How does the opamp change its behaviour depending on the feedback?
The ideal opamp behaviour itself is unchanged; it is the circuit's behaviour that is different.
Isn't it something in the lines of the voltage added increases the
error instead of reducing it in the case of + feedback?]
That's correct as far as it goes. If we perturb (or disturb) the input voltage, negative feedback will act to attenuate the disturbance while positive feedback will act to amplify the disturbance.
How can we analyse circuits where both are present?
As usual, assume there is net negative feedback which implies that the non-inverting and inverting input voltages are equal. Then, check you result to see if, in fact, negative feedback exists.
I'll demonstrate by solving your example circuit.
Write, by inspection
$$v_+ = v_o + iR$$
$$v_- = v_o \frac{R_1}{R_1 + R_1} = \frac{v_o}{2}$$
Set these two voltage equal and solve
$$v_o + iR = \frac{v_o}{2} \rightarrow v_o = -2Ri$$
which implies
$$v_o = 2v_+ = 2v $$
This is a good thing because we expect that this is a non-inverting amplifier and indeed, we get a positive voltage gain. Interestingly, the input resistance is negative: \$\frac{v}{i} = -R\$.
However, if we add an additional resistor \$R_S\$ in series with the input, we can run into trouble.
In that case, the equation for the non-inverting input voltage becomes
$$v_+ = v_S \frac{R}{R_S + R} + v_o \frac{R_S}{R_S + R} $$
which implies
$$v_o = \frac{2R}{R - R_S}v_S $$
Note that when \$R_S < R\$, the voltage gain is positive as expected from a non-inverting amplifier.
However, when \$R_S > R\$, the voltage gain is negative for a non-inverting amplifier which is a red flag that something is wrong with our assumptions.
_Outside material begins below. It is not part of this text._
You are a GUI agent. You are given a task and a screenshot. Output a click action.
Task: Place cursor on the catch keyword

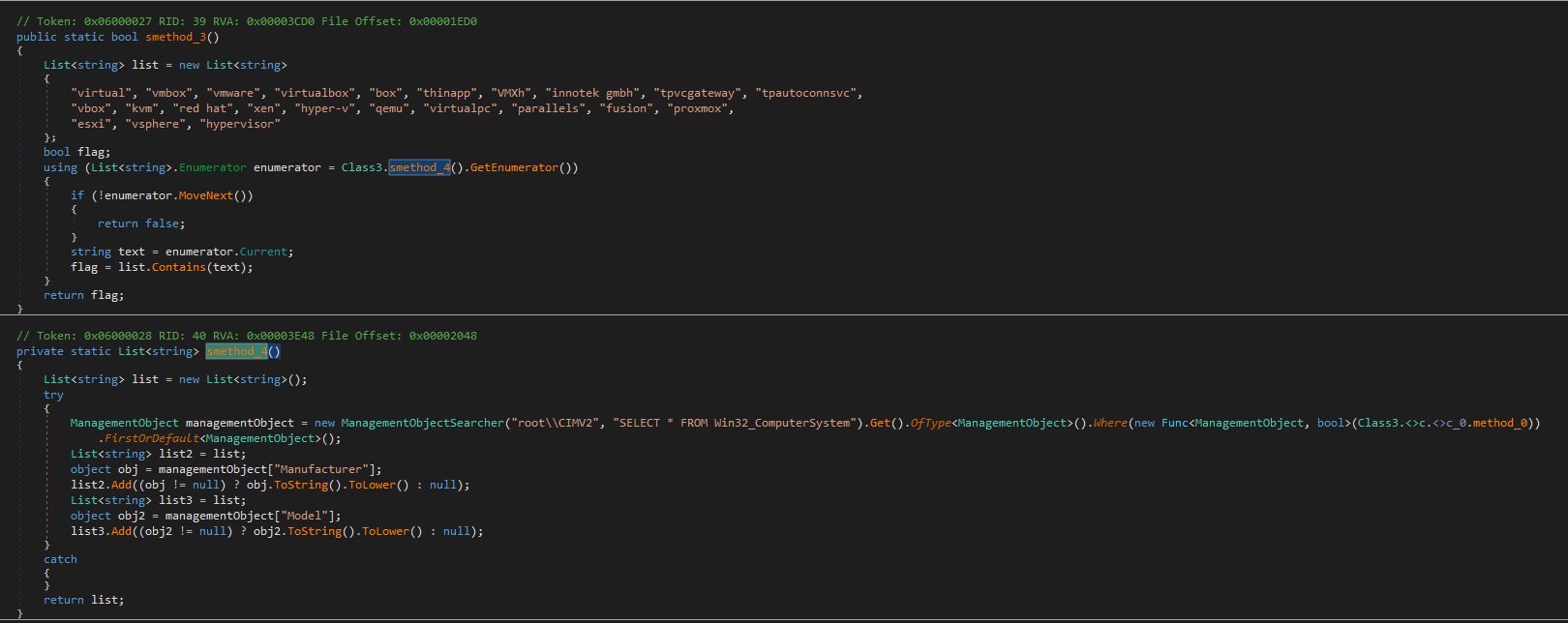tap(60, 559)
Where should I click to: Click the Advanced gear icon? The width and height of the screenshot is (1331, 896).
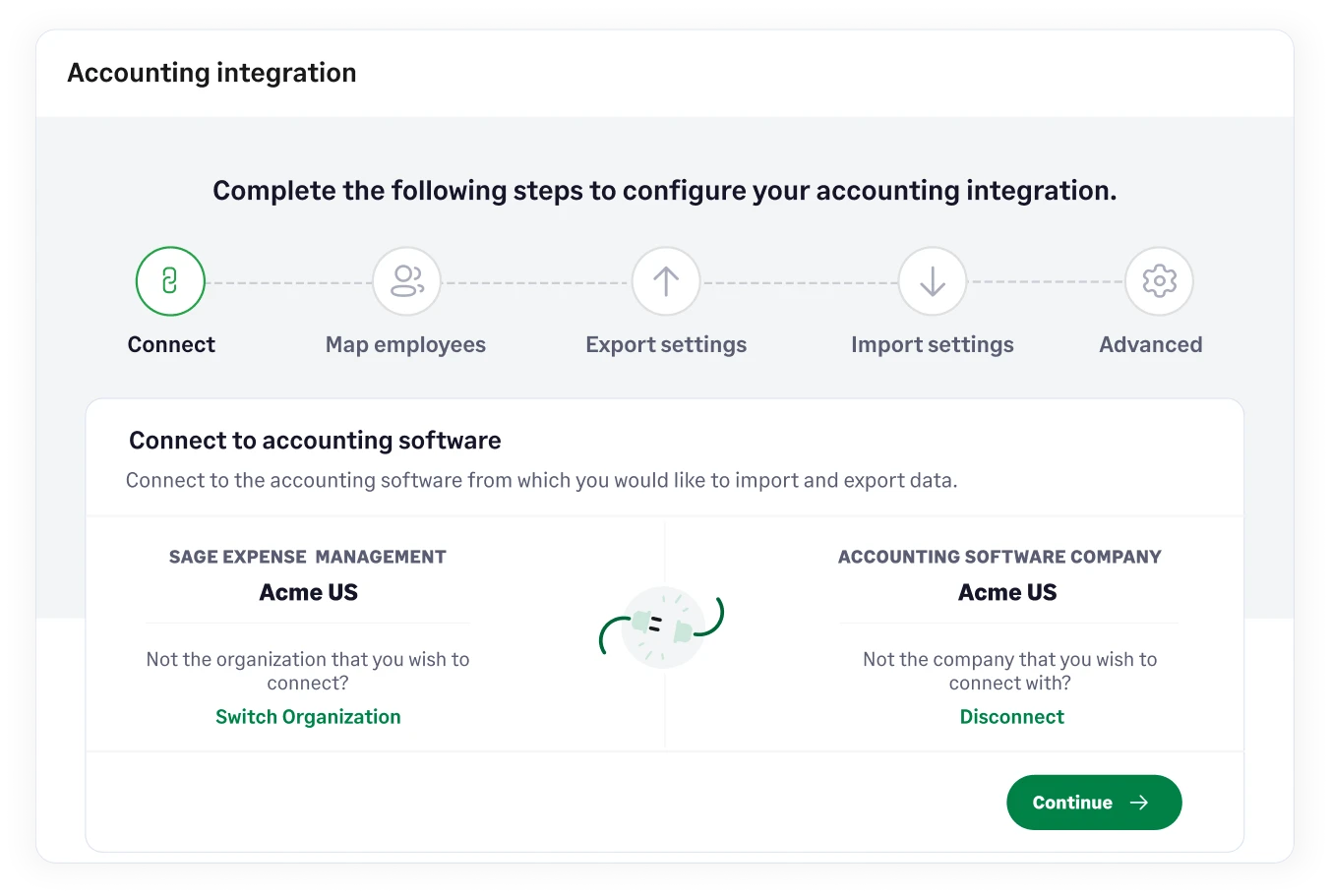tap(1159, 280)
The wrong assumption is that there is negative feedback present and it was that assumption which licensed us to set the non-inverting and inverting input voltages equal in the analysis.
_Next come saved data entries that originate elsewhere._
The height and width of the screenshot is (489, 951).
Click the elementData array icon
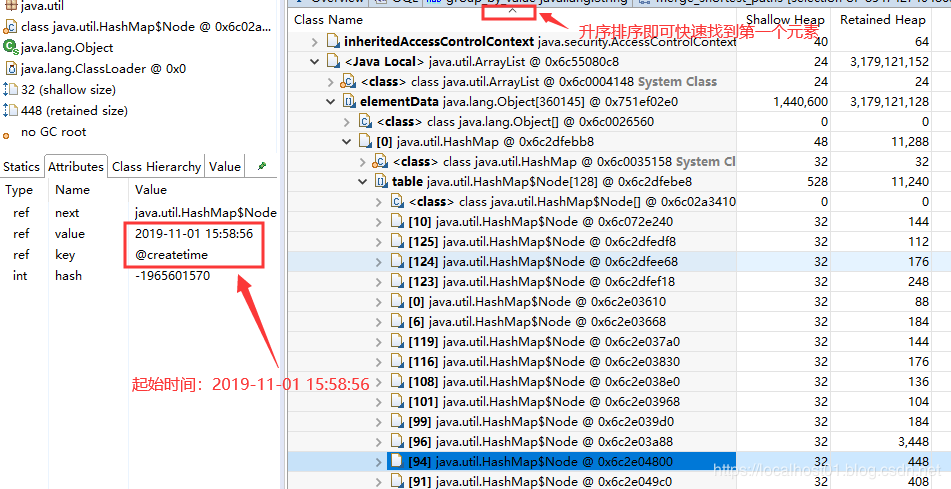349,101
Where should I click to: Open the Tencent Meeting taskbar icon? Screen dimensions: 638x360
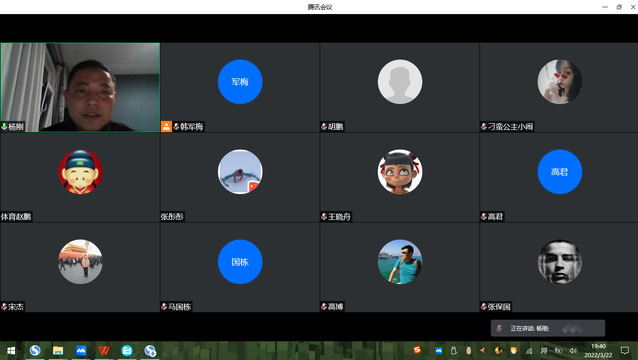[81, 350]
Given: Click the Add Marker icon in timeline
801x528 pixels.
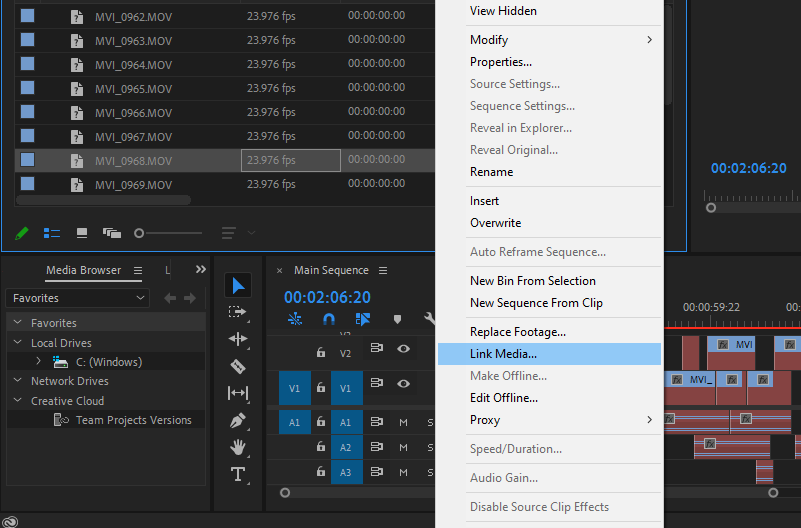Looking at the screenshot, I should (397, 319).
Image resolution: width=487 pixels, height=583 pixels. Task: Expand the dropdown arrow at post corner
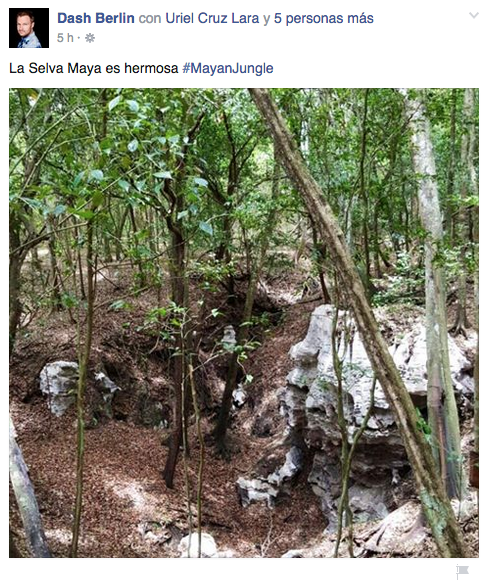click(474, 15)
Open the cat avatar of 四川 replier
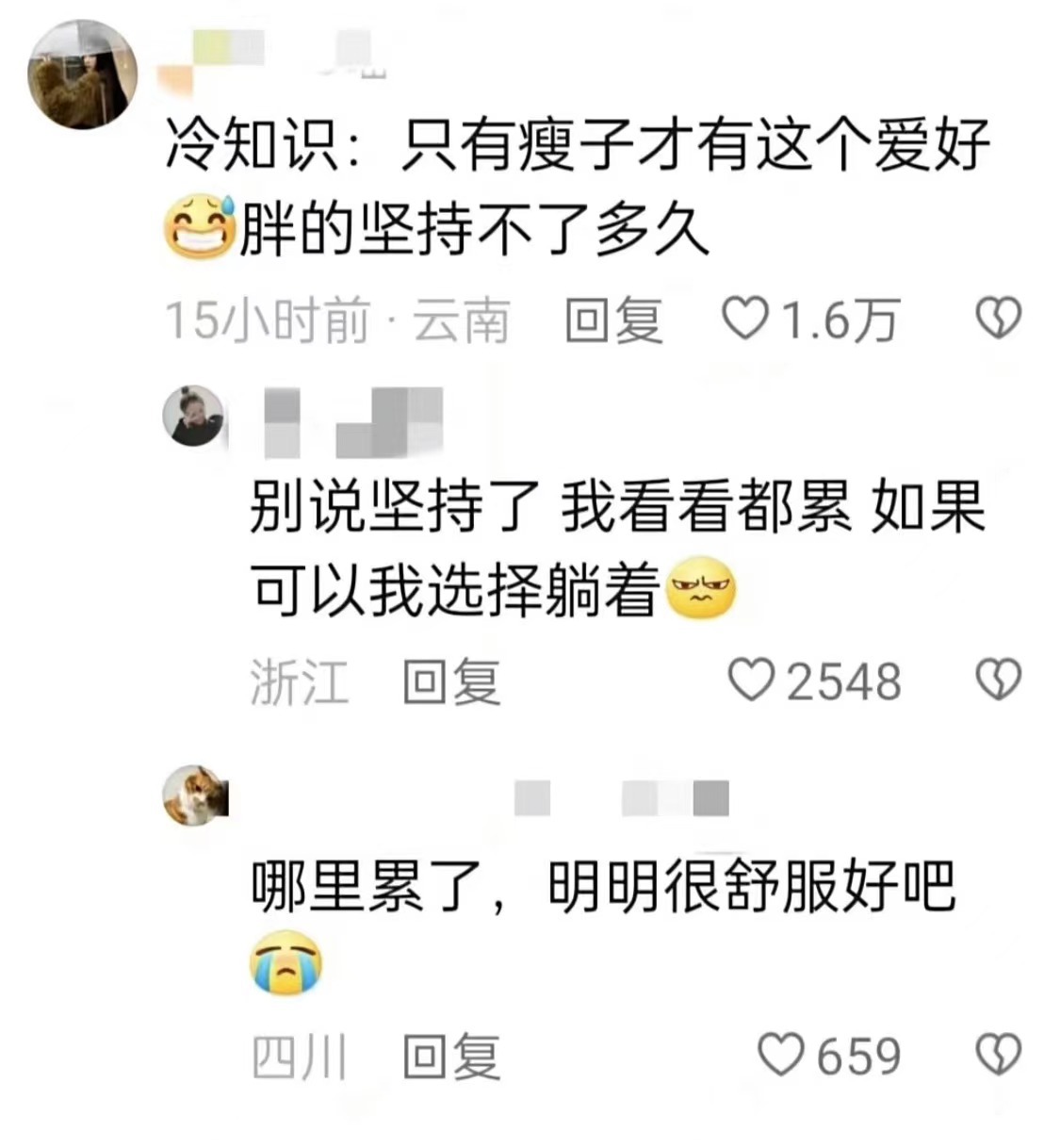Viewport: 1060px width, 1148px height. pyautogui.click(x=196, y=795)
Note that the voltage gain goes to infinity as \$R_S\$ approaches \$R\$ from below. Indeed, there is no net feedback when \$R_S = R\$; the negative and positive feedbacks cancel. This is the 'boundary' between net negative feedback and net positive feedback.
Is this method of picking up on red flags always valid to determine
the limit between net positive and negative feedback?
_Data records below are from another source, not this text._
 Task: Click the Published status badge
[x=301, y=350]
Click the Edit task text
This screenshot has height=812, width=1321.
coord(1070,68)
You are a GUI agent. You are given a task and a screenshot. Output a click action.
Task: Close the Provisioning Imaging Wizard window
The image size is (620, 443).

What I did, in this case, was to make an assumption, solve the circuit under that assumption, and check the solution for consistency with the assumption. This is a generally valid technique.
The assumption was, in this case, that net negative feedback is present which implies that the op-amp input terminal voltages are equal.
When we solved the circuit in the 2nd case, we found that the net negative feedback assumption is valid only when \$R_S \lt R\$. If \$R_S \ge R\$, there is no or positive feedback and, thus, no reason to constrain the input terminal voltages to be equal.
Now, it may not be clear why there is positive feedback when \$R_S \gt R\$. Recall the setup for deriving the negative feedback equation:

Here, we subtract a scaled version of the output voltage from the input voltage and feed this difference \$V_{in} - \beta V_{out}\$ to the input of the amplifier.
Clearly, this assumes \$\beta\$ is positive in order that there be a difference between the input and scaled output voltages.
The well known result is
$$V_{out} = \frac{A_{OL}}{1 + \beta A_{OL}} V_{in}$$
and, in the limit of infinite gain \$A \rightarrow \infty\$
$$V_{out} = \frac{1}{\beta}V_{in}$$
Comparing this equation with the result for the 2nd case above, see that
$$\beta = \frac{R - R_S}{2R}$$
from which it immediately follows that we have net negative feedback only when \$R_S \lt R\$.
There is some discussion in the comments about the conclusion for case 3, \$R_S > R\$, in the accepted answer. Indeed, the analysis for case 3 is not correct.
As shown above, if we assume the op-amp input terminal voltages are equal, we find a solution where
$$v_o = \frac{2R}{R - R_S} v_S$$
Now assume, for example, that \$R_S = 2R\$ then
$$v_o = -2v_S$$
And, in fact, one can verify that this is a solution where the op-amp input terminal voltages are equal
$$v_+ - v_- = 0$$
However, if we perturb the output slightly
$$v_o = -2v_S + \epsilon$$
The voltage across the op-amp input is perturbed to
$$v_+ - v_- = \frac{\epsilon}{6}$$
which is in the same 'direction' as the disturbance. Thus, this is not a stable solution since the system will 'run away' from the solution if disturbed.
Contrast this with the case that \$R_S < R\$. For example, let \$R_S = \frac{R}{2}\$. Then
$$v_o = 4v_S$$
Perturb the output
$$v_o = 4V_S + \epsilon$$
and find that the op-amp input voltage is perturbed to
$$v_+ - v_- = -\frac{\epsilon}{6}$$
This is in the opposite direction as the disturbance. Thus, this is a stable solution since the system will 'run back' to the solution if disturbed.